Whether you agreed with one, both or neither verdict
it was a chance for America to see what happens every day in courtrooms across the
country . . . right? Not exactly.
Jury trials are so rare in the criminal justice
system that one might consider trial by jury an anomaly or outlier.
A look at the federal criminal justice system is
telling. A 2018 report from the National Association of Criminal Defense
Lawyers found that fewer than three percent of federal criminal cases result in
a trial. Most criminal cases in America end without a jury hearing even a
whisper of evidence.
Several years ago, U.S. Supreme Court Justice
Anthony Kennedy said plea bargaining determines “who goes to jail and for how
long. It is not some adjunct to the criminal justice system. It is the criminal
justice system.”
That is in spite of what President John Adams
declared more than two centuries ago, ‘‘[r]epresentative government and trial
by jury are the heart and lungs of liberty. Without them we have no other
fortification against being ridden like horses, fleeced like sheep, worked like
cattle, and fed and clothed like swine and hounds.’’
Those are some pretty dramatic words. Yet, most
Americans don’t even realize the precious right to force the government to
prove guilty beyond a reasonable doubt is slipping away.
More than a decade ago, Richard A.
Oppel, Jr. wrote in The New York Times, the criminal justice process has become
“[S]o coercive in state and federal courts, that defendants are forced to weigh
their options based on the relative risks of facing a judge and jury rather
than simple matter of guilt or innocence.”

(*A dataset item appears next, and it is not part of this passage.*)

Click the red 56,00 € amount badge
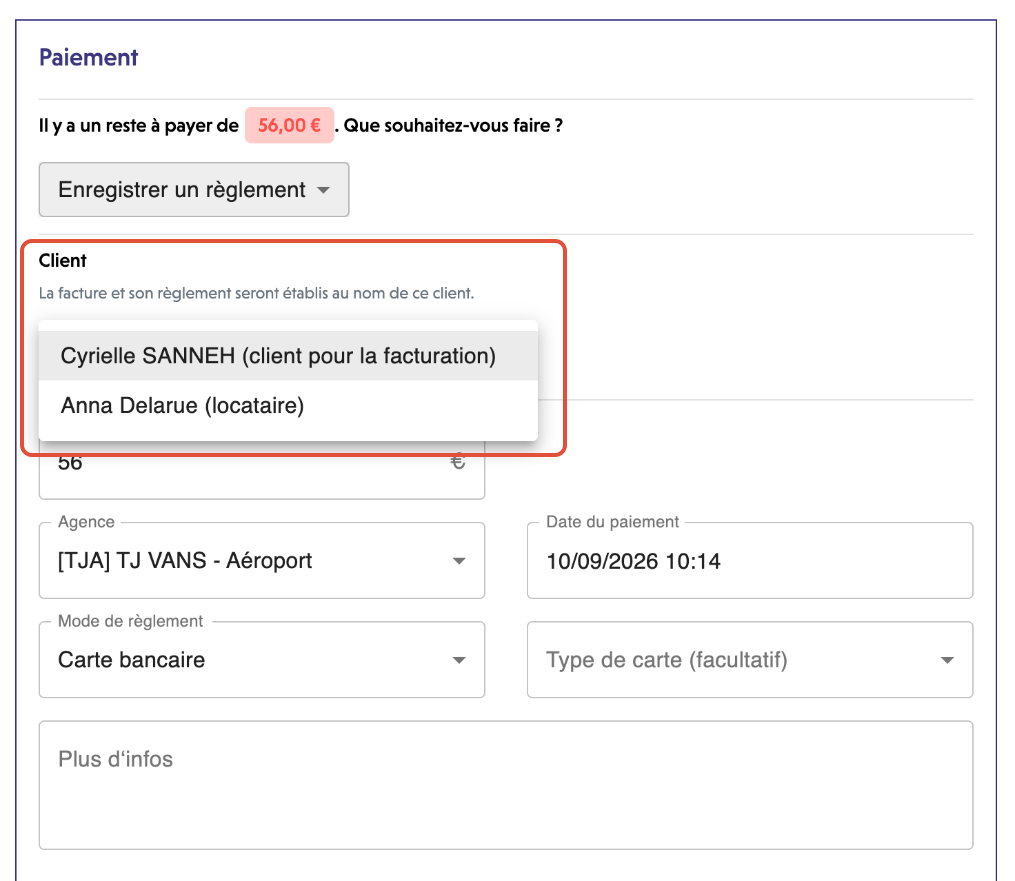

The plea bargain, however unpopular or unseemly is
an important tool in the administration of justice. Plea bargains save the
government time, money, and the trouble of actually proving a case beyond a
reasonable doubt. If the plea bargain were to disappear the criminal courts
would grind to a halt.
However, the concern is what criminal justice reform
advocates call the “trial penalty”—additional prison time that people face
merely for exercising a right to which they have a constitutional guarantee
under the Sixth Amendment.
The National Association of Criminal Defense
Lawyers’ report found, “There is ample evidence that federal criminal
defendants are being coerced to plead guilty because the [trial] penalty for
exercising their constitutional rights is simply too high to risk. This ‘trial
penalty’ results from the discrepancy between the sentence the prosecutor is
willing to offer in exchange for a guilty plea and the sentence that would
be imposed after a trial.”
A foreword to the report written by former federal
judge, John Gleeson, suggested, “Putting the government to its proof is a
constitutional right, enshrined in the Sixth Amendment; no one should be
required to gamble with years and often decades of their liberty to
exercise it.”
Part of the problem is no one is advocating for the
rights of those accused of a crime. The Sixth Amendment needs some star
power. The First Amendment is protected by the vigilance of news media.
The Second Amendment is insulated by the zealousness of NRA. The Sixth
Amendment needs a standard bearer. Unfortunately, it appears that those who
benefit by the Sixth Amendment are those accused of a crime—not a very
sympathetic group.
The government can lock-up a person accused of a
crime without proving anything more than a crime was committed and the accused
is “probably” the one who committed the crime— try finding that in the
Constitution.
Yet, that happens in significantly more than 90
percent of criminal cases in this country. The government meets a prima
facia burden, enough for the case to be set for trial, and very few accused of
a crime force the government to prove their case beyond a reasonable doubt.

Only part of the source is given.